Within a year, Kahlert did his first deer. Taxidermy continued as a hobby while he worked for Tractor Supply Company in Long Prairie, where he was the store manager. After a few years, he named his hobby “Great Bear” and ran it on the side. In the late 1990s, he quit at the store to do taxidermy full time.

He and his wife, Marilyn, moved to their current location in 2002, making their home and the studio in the second level of a barn. The silo is wood-panelled and serves as a giant showcase of his recent projects.

While he used to do deer, ducks, pheasants and fish almost exclusively, African animals have really taken off in the last 10 years or so.

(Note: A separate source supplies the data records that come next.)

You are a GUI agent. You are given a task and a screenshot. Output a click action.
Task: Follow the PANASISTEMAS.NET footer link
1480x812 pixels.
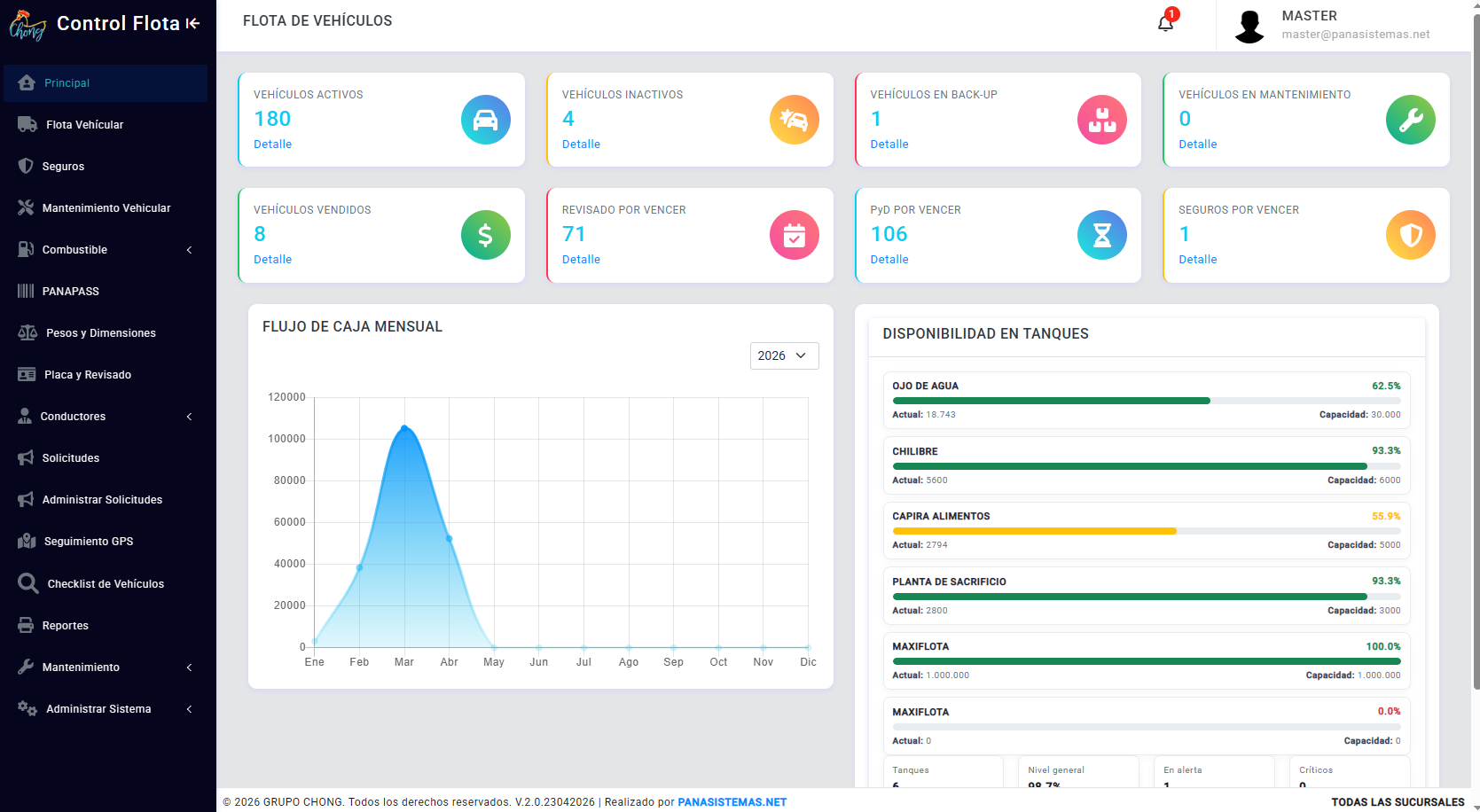pyautogui.click(x=732, y=802)
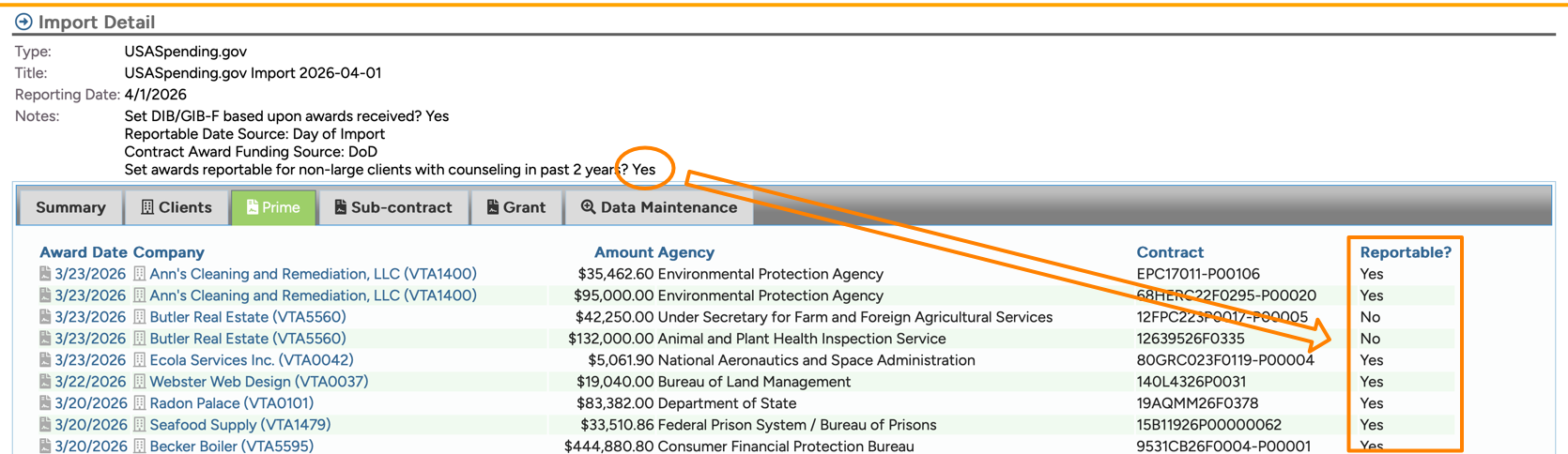1568x454 pixels.
Task: Sort by the Reportable? column header
Action: click(1405, 252)
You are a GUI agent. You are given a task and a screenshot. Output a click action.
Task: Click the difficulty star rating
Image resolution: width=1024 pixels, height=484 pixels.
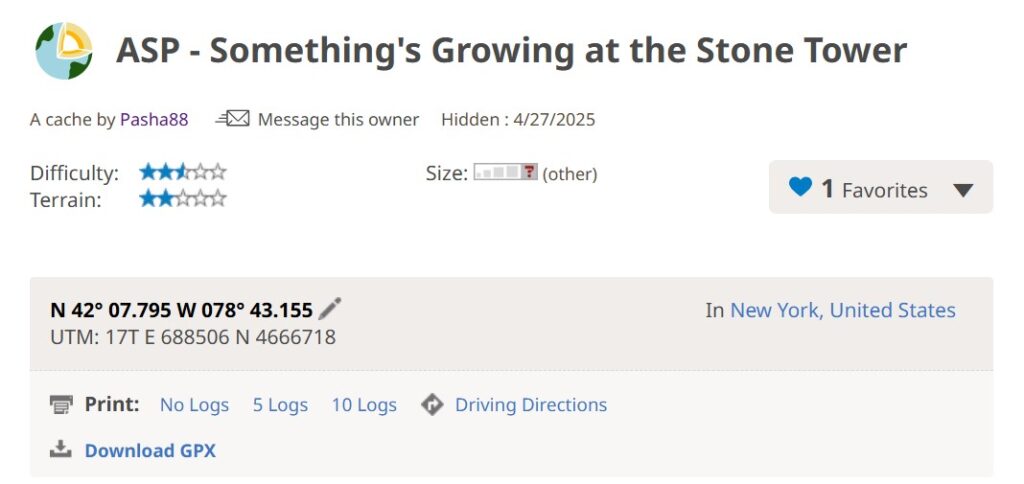pyautogui.click(x=183, y=172)
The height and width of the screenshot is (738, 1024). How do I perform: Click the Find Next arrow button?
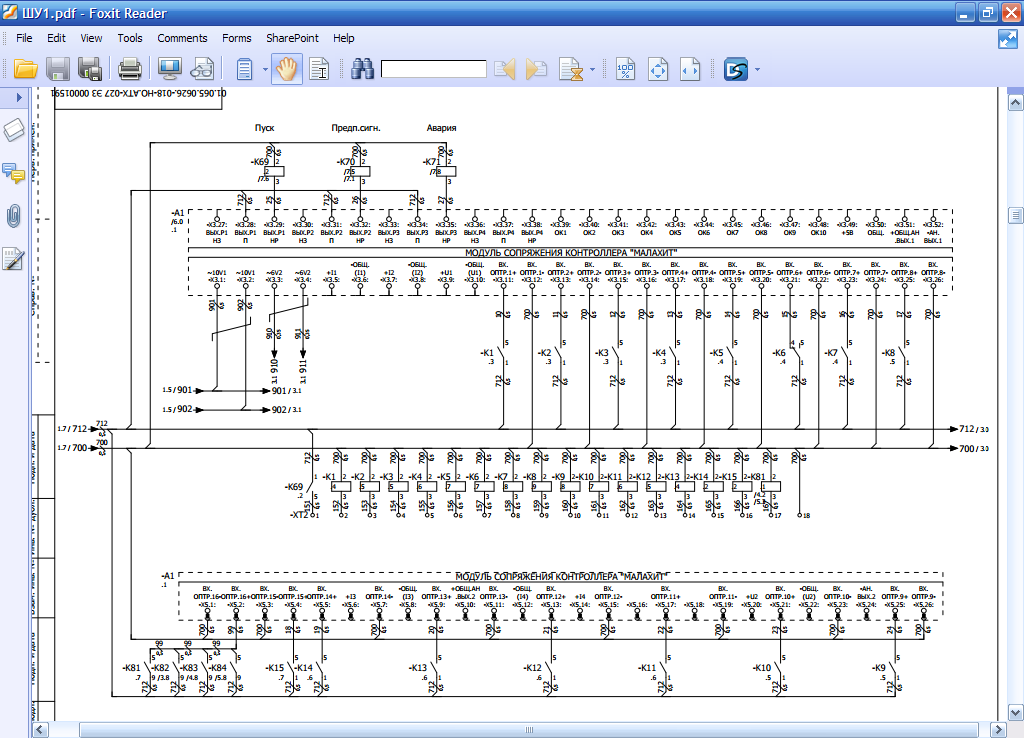click(537, 69)
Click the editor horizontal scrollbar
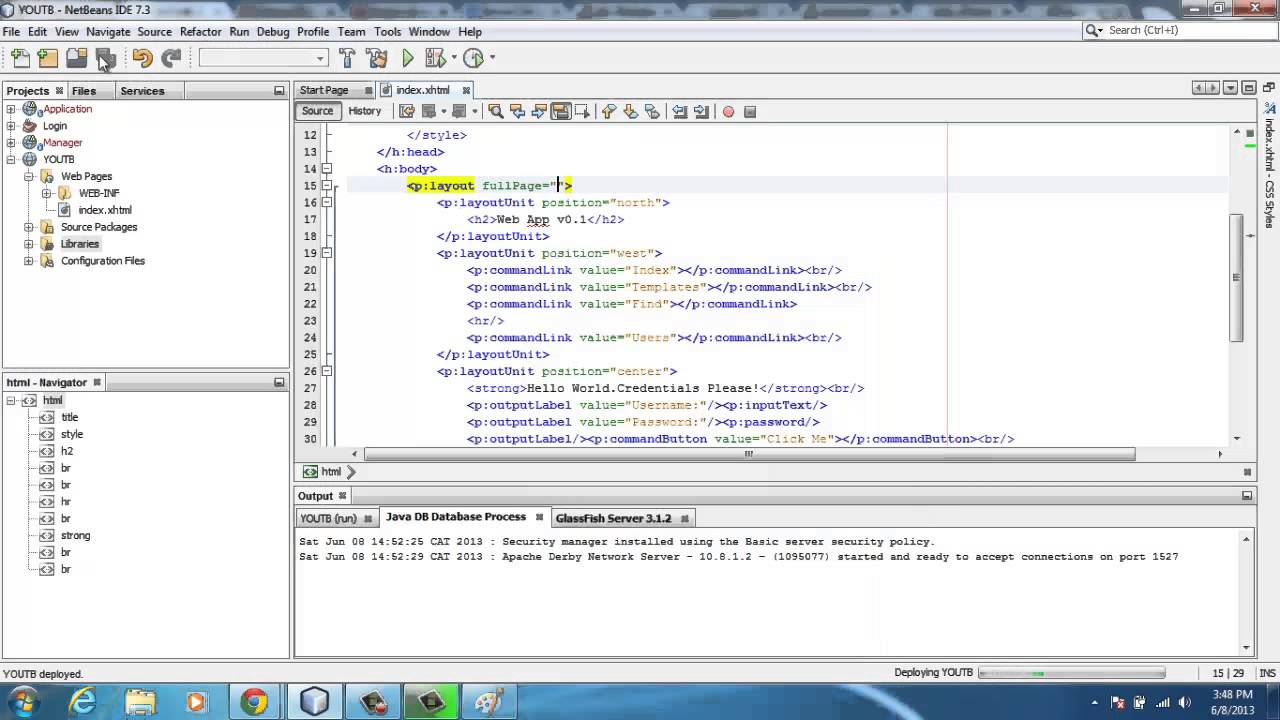1280x720 pixels. tap(750, 454)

Great Bear is an approved import facility for hunting trophies by the United States Department of Agriculture and the U.S. Fish and Wildlife Service.

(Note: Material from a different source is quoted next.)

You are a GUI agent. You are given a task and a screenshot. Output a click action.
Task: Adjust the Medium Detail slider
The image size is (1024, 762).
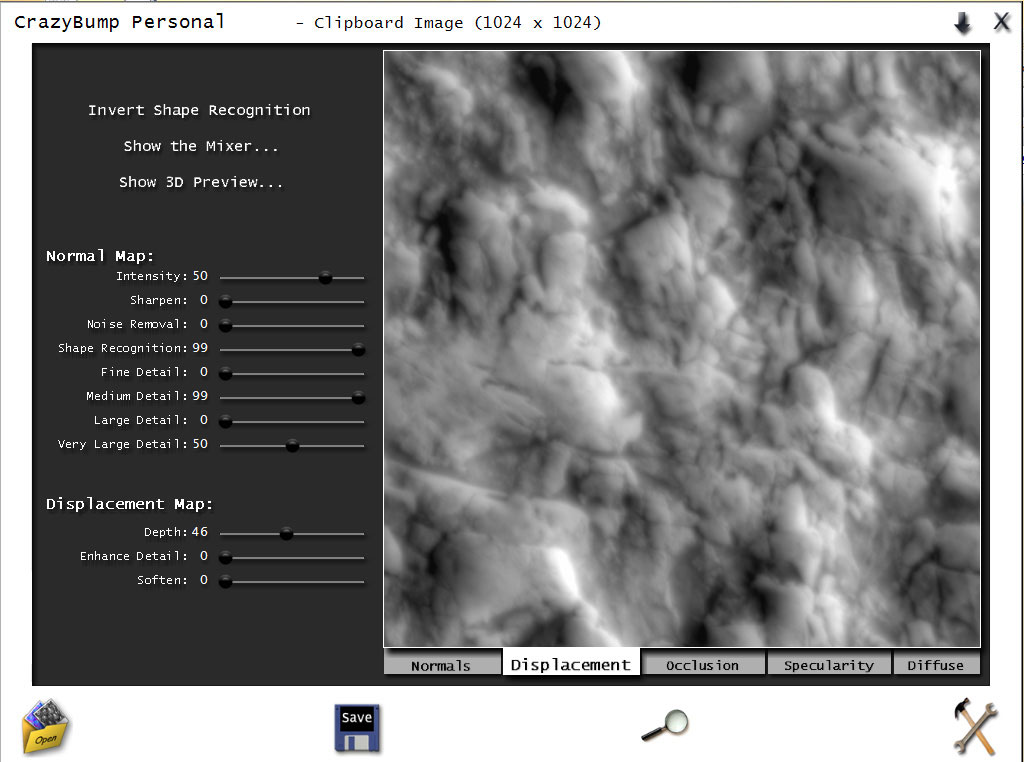(358, 397)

Mike Kahlert and his wife, Marilyn, brought this zebra home from a trip to Africa. It is the silent guest in their living room.

Mike Kahlert and his wife, Marilyn, brought this zebra home from a trip to Africa. It is the silent guest in their living room.

Right out of the blue, Kahlert got a phone call several years ago from someone in Wyoming about fixing elk horns that had belonged to the man’s grandfather.

“Everyone else had said, ‘No way,’” Kahlert said. “We did it for him.”

Kahlert recalled being told one time that nothing is impossible — some things just take a little longer and a lot more thought.

“We make them exactly how the customer wants,” said crew member Teresa Olson.

That might involve cutting forms into several pieces to reconstruct them in the perfect position.

Kahlert recently completed a project with three lions from South Africa mounted on the wall of an area residence. Two of them were posed ready to pounce on prey, which were also part of the display.

He just completed his first monkey, a vervet, for a customer in Melrose.

“We generally do deer from November until the end of July,” Kahlert said. “On slow days, Teresa builds bases or works on fish.”

Olson first came to Great Bear while taking a class in Sauk Centre.

“I love it out here,” she said. “Every single day is interesting, with something new and exciting.”

Kahlert employs up to five people during the busiest times, generally in November and December.

The hardest thing is the detail work, Kahlert and Olson both agree.

“Anybody can put a deer together,” Olson said. “But for it to look like a real, real deer. …”

“No one is allowed to work on anything without looking at pictures for reference,” Kahlert said. “It doesn’t matter how many they’ve already done.”

Great Bear mounts can be found at the Todd County Museum in Long Prairie and at the Runestone Museum in Alexandria.